TASK TO CARRY OUT: Which lines run from the one containing "Task: Cancel the" through the end of the material? Transcribe them word for word, and only them.

---

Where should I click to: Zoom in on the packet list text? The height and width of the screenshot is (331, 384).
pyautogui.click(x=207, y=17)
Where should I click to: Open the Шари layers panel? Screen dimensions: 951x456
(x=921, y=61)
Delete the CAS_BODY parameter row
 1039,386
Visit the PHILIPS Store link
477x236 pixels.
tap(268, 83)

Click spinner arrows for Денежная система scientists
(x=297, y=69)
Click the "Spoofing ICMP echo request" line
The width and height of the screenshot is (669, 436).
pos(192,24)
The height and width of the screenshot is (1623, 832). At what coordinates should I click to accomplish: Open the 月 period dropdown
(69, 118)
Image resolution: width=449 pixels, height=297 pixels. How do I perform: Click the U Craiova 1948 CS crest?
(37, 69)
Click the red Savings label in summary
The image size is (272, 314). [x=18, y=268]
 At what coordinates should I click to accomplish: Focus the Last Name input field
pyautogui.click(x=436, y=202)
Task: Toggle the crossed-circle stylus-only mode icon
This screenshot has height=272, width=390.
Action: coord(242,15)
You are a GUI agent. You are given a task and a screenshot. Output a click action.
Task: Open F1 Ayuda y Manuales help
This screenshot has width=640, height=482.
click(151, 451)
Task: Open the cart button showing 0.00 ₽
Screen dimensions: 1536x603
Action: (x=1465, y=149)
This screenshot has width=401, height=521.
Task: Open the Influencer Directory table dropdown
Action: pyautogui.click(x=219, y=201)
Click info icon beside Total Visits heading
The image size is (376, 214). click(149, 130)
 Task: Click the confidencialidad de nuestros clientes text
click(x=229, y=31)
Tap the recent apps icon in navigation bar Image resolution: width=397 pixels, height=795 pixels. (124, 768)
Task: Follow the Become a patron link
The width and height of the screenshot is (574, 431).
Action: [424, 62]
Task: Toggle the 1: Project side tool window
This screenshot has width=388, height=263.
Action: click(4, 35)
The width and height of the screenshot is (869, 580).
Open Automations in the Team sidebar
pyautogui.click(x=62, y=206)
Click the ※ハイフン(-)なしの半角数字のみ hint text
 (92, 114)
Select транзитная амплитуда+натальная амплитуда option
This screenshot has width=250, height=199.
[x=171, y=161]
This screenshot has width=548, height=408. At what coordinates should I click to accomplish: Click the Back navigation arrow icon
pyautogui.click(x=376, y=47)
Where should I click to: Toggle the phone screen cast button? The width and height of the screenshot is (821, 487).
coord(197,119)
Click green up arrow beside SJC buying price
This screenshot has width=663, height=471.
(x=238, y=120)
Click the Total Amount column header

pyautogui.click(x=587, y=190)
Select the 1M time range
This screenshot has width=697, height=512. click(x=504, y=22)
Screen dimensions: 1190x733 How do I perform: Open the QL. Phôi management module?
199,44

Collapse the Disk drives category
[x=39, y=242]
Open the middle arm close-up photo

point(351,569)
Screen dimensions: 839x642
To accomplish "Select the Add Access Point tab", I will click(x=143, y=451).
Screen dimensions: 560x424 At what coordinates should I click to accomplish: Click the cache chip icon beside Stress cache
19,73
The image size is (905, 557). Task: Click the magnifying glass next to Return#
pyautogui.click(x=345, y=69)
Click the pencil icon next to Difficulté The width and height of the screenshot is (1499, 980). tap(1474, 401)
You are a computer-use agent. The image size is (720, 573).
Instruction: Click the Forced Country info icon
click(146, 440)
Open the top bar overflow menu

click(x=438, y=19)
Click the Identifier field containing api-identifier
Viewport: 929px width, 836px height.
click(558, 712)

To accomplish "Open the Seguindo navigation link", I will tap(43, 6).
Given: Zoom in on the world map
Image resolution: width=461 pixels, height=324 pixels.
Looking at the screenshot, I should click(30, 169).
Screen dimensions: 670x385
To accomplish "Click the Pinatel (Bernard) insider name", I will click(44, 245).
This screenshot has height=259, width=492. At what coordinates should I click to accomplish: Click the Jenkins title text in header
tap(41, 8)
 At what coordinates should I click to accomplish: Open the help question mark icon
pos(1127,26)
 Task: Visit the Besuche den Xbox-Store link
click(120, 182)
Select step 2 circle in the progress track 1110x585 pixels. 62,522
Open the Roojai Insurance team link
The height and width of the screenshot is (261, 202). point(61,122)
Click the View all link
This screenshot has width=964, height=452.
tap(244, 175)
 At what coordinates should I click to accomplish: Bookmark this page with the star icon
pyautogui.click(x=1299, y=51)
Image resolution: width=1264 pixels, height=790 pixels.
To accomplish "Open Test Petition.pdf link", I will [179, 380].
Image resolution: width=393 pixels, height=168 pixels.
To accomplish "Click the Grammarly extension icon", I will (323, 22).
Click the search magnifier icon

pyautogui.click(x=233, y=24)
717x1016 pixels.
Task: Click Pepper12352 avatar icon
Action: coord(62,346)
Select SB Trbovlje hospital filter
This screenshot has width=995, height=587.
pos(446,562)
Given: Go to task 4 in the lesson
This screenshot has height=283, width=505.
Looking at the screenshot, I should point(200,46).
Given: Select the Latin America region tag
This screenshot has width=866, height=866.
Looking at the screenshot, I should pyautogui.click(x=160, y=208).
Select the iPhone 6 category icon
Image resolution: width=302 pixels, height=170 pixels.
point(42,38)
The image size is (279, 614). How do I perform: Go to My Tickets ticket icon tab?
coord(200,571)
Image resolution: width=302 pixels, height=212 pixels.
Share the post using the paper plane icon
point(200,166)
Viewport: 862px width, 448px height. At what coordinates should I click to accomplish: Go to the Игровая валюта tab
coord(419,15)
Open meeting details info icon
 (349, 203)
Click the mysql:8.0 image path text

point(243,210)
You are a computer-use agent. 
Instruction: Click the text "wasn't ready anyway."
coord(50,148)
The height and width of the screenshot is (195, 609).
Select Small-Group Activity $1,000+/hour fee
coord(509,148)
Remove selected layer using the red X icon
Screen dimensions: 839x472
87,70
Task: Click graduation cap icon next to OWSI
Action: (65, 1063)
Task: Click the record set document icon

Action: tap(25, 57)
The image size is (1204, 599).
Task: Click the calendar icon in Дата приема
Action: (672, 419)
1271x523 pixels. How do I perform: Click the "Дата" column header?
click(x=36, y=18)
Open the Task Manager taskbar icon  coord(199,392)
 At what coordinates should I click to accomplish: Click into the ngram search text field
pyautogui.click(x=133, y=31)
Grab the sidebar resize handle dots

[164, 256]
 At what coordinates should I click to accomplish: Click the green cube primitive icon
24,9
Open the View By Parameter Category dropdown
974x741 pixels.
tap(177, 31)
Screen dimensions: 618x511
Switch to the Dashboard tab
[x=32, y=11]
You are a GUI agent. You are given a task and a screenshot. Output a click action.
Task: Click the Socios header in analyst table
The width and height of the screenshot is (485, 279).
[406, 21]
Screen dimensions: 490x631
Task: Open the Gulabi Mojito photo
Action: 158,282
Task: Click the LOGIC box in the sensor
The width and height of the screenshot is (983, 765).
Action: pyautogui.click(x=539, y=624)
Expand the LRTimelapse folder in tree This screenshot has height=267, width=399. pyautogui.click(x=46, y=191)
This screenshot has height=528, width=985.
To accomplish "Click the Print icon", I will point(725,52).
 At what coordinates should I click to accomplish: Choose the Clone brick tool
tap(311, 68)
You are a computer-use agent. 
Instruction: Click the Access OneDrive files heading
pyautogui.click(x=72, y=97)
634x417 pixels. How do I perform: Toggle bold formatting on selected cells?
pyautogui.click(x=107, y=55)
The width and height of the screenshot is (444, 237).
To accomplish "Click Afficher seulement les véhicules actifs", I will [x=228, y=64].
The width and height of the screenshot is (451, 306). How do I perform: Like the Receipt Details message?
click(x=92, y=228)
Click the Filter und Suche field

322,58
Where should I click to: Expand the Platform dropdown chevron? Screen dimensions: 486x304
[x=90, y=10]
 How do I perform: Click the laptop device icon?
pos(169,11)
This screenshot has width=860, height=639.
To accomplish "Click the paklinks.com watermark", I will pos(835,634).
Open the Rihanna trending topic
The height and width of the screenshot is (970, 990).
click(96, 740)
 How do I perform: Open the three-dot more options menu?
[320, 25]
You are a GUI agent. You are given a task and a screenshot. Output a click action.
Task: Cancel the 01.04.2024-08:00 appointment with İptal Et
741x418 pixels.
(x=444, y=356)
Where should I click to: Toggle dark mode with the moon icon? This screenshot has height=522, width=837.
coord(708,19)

---

RESULT OF THE TASK:
Task: Cancel the 01.04.2024-08:00 appointment with İptal Et
741x418 pixels.
(x=444, y=356)
Where should I click to: Toggle dark mode with the moon icon? This screenshot has height=522, width=837.
coord(708,19)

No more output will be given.